EXERCISE MATERIALS:
= = = = = = =

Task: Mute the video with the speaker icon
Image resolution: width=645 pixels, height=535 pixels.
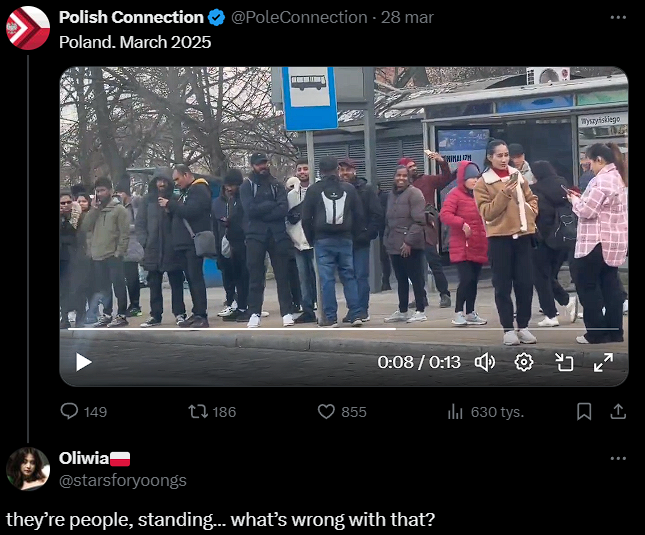Action: point(485,362)
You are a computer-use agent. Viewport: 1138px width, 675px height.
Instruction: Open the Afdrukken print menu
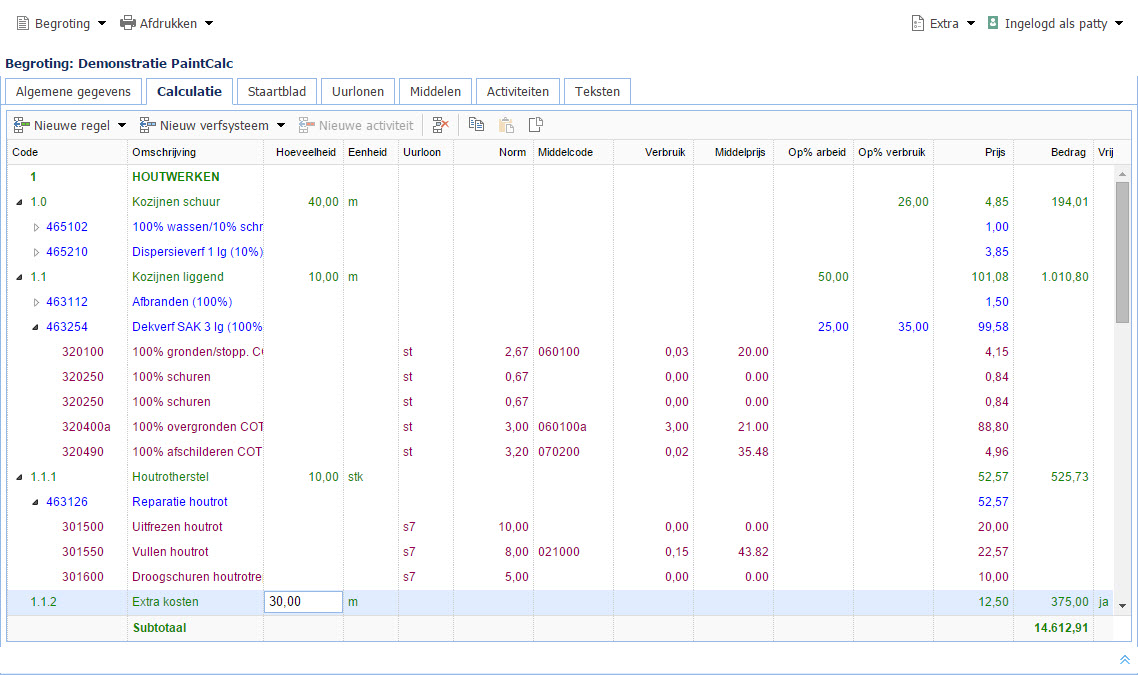pos(166,23)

= = = = = = =

WHAT YOU NEED TO DO:
Format the lines of the records above as a JSON list of strings, one string per line, with blank lines left out. Leave the pictures out of the answer.

ANSWER TO THE PROBLEM:
[
  "Task: Mute the video with the speaker icon",
  "Image resolution: width=645 pixels, height=535 pixels.",
  "Action: point(485,362)",
  "You are a computer-use agent. Viewport: 1138px width, 675px height.",
  "Instruction: Open the Afdrukken print menu",
  "pos(166,23)"
]